* [WHAT THE TASK REQUIRES]
If a record contains an image, leave the image out and repeat everything else exactly.

* [DATASET EXCERPTS]
····················

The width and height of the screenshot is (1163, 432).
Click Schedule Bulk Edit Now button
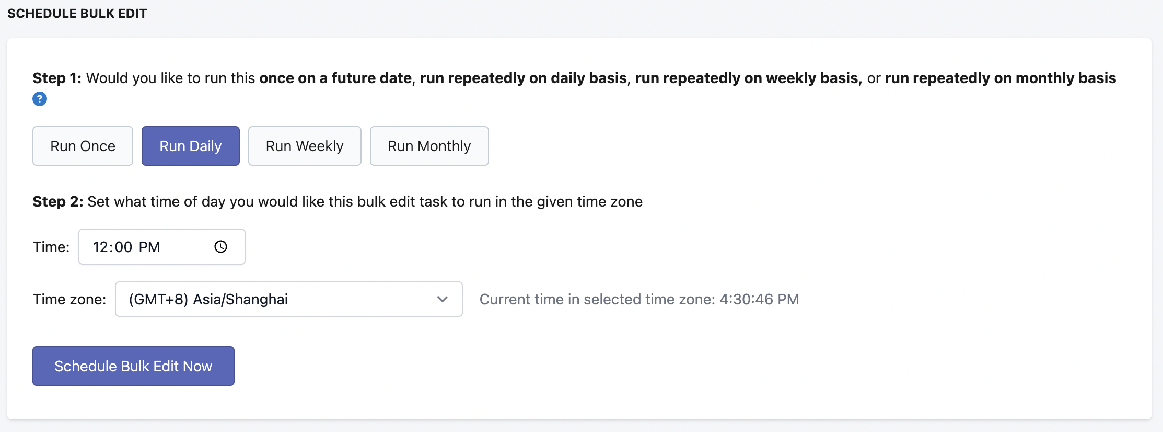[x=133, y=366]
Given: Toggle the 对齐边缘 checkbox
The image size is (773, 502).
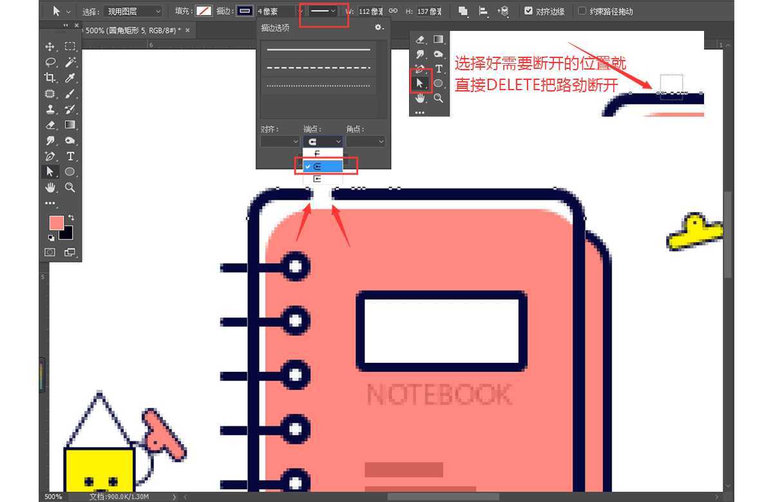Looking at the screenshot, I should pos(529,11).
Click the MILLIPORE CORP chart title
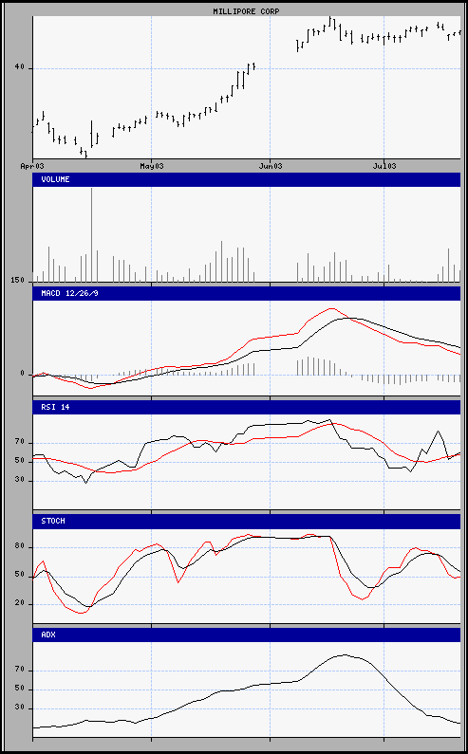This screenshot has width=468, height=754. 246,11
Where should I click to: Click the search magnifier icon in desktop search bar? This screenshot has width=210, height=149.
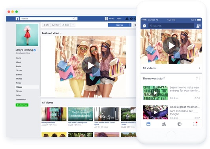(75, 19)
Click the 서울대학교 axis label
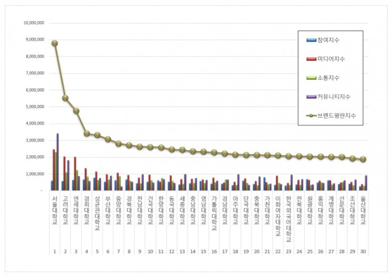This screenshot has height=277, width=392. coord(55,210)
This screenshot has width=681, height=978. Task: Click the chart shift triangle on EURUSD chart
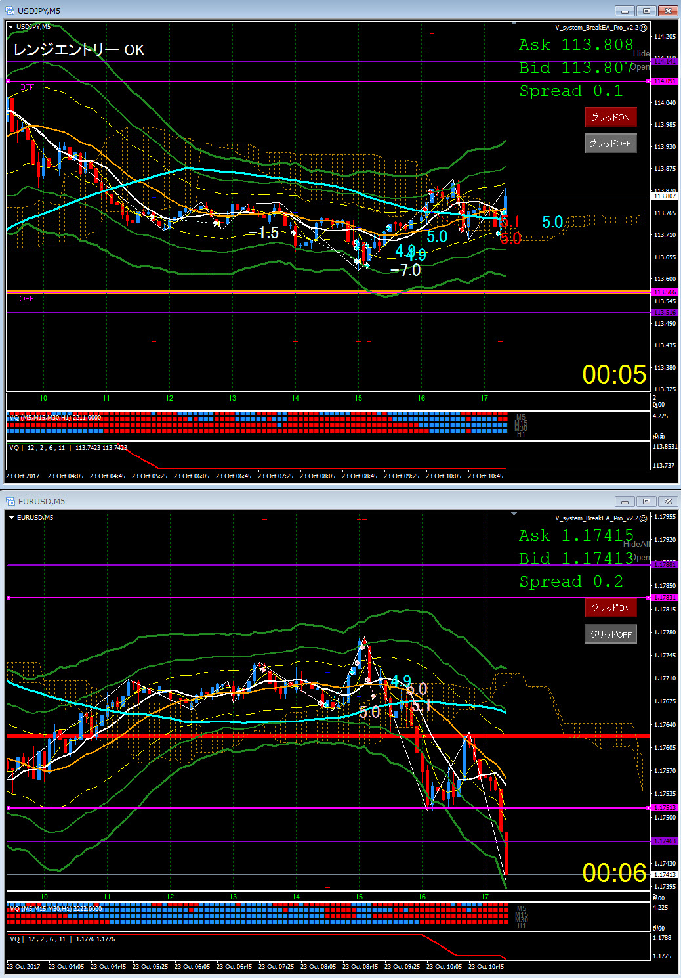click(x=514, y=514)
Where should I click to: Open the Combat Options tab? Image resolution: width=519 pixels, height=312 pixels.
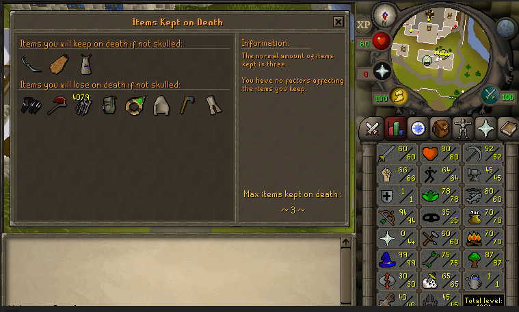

····················

* [EXERCISE RESPONSE]
The width and height of the screenshot is (1163, 432).
Click Schedule Bulk Edit Now button
[x=133, y=366]
Given: Toggle the 对齐边缘 checkbox
The image size is (773, 502).
Looking at the screenshot, I should pos(529,11).
Click the MILLIPORE CORP chart title
This screenshot has width=468, height=754. 246,11
Where should I click to: Click the search magnifier icon in desktop search bar? This screenshot has width=210, height=149.
(75, 19)
Click the 서울대학교 axis label
This screenshot has height=277, width=392. coord(55,210)
This screenshot has width=681, height=978. Task: Click the chart shift triangle on EURUSD chart
click(x=514, y=514)
Where should I click to: Open the Combat Options tab? Image resolution: width=519 pixels, height=312 pixels.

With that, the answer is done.